Taglio nei rendimenti, ma anche netta sforbiciata dei costi a carico degli assicurati, che beneficiano così di maggiori somme investite, rispetto agli analoghi contratti diffusi 30 anni fa. Sono i risultati di un confronto, delle polizze vita rivalutabili, in voga negli anni Novanta che anticipavano le attuali forme di previdenza complementare, come piani individuali di previdenza o fondi pensione. L’analisi confronta i dati pubblicati sul Corriere della Sera il 20 gennaio 1990 di oltre 30 imprese di assicurazione e l’ultimo Rapporto Ivass (2018).

Prima evidenza: la riduzione di 10 volte dei costi su ogni versamento. Oggi ogni 1.000 euro versati nelle polizze rivalutabili, 975 vengono investiti , mentre nel 1990 in media erano solo 776. La media dei costi — del tutto inespressi mentre oggi devono essere indicati — prendeva a riferimento polizze di rendita vitalizia rivalutabile per un assicurato 40enne che versava un milione di lire (euro 516,46) per 20 anni, era del 22%, un vero salasso.

Le gestioni separate sono i fondi nei quali queste polizze investono e garantiscono il capitale, anno dopo anno, con gli interessi maturati.
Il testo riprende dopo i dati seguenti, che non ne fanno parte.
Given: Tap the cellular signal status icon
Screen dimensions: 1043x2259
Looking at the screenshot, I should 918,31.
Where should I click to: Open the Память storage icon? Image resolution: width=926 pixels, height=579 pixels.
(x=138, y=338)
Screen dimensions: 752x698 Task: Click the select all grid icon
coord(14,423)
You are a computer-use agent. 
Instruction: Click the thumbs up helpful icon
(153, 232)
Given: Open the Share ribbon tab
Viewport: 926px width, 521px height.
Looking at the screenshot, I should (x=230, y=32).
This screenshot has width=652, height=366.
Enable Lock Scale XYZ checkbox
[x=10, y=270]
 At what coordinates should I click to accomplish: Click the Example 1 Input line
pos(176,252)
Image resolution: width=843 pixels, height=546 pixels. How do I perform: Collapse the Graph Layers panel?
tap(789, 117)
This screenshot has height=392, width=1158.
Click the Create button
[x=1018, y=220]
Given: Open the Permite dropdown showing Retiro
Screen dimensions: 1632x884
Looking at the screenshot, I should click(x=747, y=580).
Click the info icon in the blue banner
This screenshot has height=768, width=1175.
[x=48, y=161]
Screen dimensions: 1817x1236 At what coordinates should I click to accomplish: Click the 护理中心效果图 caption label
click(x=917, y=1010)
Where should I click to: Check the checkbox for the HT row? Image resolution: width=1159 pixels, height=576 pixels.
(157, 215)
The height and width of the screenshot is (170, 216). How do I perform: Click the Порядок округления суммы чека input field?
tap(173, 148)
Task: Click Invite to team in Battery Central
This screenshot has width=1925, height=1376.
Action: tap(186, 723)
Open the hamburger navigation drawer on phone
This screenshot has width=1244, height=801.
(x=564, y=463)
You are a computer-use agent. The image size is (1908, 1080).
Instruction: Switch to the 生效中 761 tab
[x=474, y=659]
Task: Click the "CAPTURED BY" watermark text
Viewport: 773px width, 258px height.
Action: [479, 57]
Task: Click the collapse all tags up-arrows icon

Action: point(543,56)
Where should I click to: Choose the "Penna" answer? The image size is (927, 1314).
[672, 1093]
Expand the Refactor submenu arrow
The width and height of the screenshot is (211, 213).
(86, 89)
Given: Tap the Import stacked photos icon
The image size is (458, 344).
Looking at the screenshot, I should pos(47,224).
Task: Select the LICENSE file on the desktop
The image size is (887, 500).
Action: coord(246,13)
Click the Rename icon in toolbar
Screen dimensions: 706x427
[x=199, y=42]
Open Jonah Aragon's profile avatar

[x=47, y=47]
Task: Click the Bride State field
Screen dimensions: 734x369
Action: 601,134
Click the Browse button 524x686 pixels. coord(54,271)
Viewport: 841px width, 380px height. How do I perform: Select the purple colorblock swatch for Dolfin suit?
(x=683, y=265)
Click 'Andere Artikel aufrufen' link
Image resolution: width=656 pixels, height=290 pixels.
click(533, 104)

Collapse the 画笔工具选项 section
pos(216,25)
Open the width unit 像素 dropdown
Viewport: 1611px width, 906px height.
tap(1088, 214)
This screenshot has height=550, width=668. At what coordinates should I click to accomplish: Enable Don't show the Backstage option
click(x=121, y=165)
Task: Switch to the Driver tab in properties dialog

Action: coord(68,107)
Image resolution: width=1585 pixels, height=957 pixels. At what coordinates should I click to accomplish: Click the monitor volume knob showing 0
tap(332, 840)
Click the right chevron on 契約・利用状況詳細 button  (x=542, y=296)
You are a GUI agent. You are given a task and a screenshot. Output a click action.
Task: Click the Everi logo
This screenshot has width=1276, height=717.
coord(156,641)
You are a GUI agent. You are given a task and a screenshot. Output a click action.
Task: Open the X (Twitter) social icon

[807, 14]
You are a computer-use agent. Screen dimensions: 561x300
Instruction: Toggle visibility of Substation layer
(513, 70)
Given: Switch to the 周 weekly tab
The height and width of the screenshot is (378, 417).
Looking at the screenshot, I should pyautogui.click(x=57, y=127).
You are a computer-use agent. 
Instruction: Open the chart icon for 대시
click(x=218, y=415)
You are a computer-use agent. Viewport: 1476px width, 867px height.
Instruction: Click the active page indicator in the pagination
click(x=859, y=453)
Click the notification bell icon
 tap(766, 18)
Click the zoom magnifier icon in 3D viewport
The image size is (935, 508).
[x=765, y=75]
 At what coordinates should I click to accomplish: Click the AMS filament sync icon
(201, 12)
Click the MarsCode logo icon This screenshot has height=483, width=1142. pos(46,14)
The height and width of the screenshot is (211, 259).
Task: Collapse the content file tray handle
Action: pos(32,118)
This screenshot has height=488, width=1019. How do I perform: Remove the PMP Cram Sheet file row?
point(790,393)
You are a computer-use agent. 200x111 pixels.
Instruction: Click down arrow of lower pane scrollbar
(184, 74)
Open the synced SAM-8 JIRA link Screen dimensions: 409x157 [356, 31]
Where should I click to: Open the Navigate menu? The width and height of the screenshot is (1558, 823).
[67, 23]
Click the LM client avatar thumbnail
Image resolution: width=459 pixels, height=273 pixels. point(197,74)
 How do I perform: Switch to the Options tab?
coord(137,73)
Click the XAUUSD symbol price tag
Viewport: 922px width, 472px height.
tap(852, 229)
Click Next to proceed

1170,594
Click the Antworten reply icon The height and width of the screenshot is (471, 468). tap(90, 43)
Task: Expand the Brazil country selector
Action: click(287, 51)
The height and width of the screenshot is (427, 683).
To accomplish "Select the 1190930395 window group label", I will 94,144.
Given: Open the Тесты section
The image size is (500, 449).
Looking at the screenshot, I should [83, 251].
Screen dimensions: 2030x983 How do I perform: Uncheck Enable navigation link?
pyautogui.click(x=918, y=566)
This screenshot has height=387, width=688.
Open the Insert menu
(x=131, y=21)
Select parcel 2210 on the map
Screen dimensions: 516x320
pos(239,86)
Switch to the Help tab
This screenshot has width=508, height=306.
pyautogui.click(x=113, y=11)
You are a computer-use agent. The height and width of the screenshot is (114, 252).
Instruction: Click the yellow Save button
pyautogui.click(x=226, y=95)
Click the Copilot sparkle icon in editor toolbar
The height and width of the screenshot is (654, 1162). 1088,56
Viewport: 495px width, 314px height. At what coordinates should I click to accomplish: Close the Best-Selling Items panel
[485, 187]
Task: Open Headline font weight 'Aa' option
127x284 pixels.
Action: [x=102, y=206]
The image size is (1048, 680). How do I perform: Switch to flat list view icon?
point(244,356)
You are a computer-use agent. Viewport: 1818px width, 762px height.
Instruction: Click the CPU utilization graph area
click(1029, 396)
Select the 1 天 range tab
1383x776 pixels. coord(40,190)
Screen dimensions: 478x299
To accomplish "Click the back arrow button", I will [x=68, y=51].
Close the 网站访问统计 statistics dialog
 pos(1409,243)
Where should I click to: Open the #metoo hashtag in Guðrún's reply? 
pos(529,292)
Il montante complessivo delle 299 gestioni separate censite dall’Ivass nel 2018 ammonta a 516 miliardi (riserve matematiche) e si compone per l’82,4% di titoli a reddito fisso ed obbligazioni e per il 21,98% di obbligazioni societarie quotate.Nel 1990 tutte le polizze vita di risparmio, oltre alla garanzia de capitale investito, riconoscevano un tasso minimo di rendimento annuo del 3 o 4%.

La progressiva diminuzione dei tassi ha portato a ridurre o annullare questa promessa minima ai nuovi sottoscrittori: delle 299 gestioni separate attive nel 2018, il 42% ha un tasso minimo pari a zero, il 26% un minimo garantito compreso tra l’1 e il 2% , un 10% tra i 3 e 4%. In più non tutte le polizze garantiscono il 100% del capitale investito: dei 92 miliardi di premi annui incassati nel 2018 per polizze individuali, un 32% investe in unit-linked, non associate alle garantite gestioni separate, ma a fondi di investimento e quindi a prodotti con capitale a rischio.

Ma quanto rendono e quanto rendevano nel 1990? Nel 2018 parliamo di un 3,03% medio lordo (con inflazione annua allo 0,62%) per i fondi delle gestioni separate , trenta anni fa si arrivava all’11,91%, ma l’inflazione era al 6,45%.

Per ottenere il rendimento netto, utilizzato per incrementare il capitale maturato nella polizza vita, si deve però detrarre il costo trattenuto dall’impresa di assicurazione: ora è tipicamente in cifra fissa e pari in media all’ 1%; nel 1990 era una variabile in percentuale del rendimento del fondo, come «aliquota non retrocessa all’assicurato». Ad esempio se in media la polizza rendeva 11,91% e veniva retrocesso l’80% (9,5%) , la spesa di gestione era pari al 2,38%. Insomma: 9,53% contro 2% è il risultato in termini di rendimenti netti delle polizze a 30 anni di distanza, ma se ci mettiamo l’inflazione scendiamo al 3% nel 1990 e all’1,38% nel 2018.

Trent’anni fa c’era anche il Fisco a dare una mano consistente, con la detrazione dalle imposte ( 27%) del versamento annuo fino a 2.500.000 lire ( euro 1.291,14) con obbligo di mantenere in vita la polizza per almeno 5 anni. Lo sgravio ora è riservato in linea di massima solo alle polizze caso morto e agli strumenti di previdenza integrativa con una deduzione che può arrivare fino 5.164,57, euro.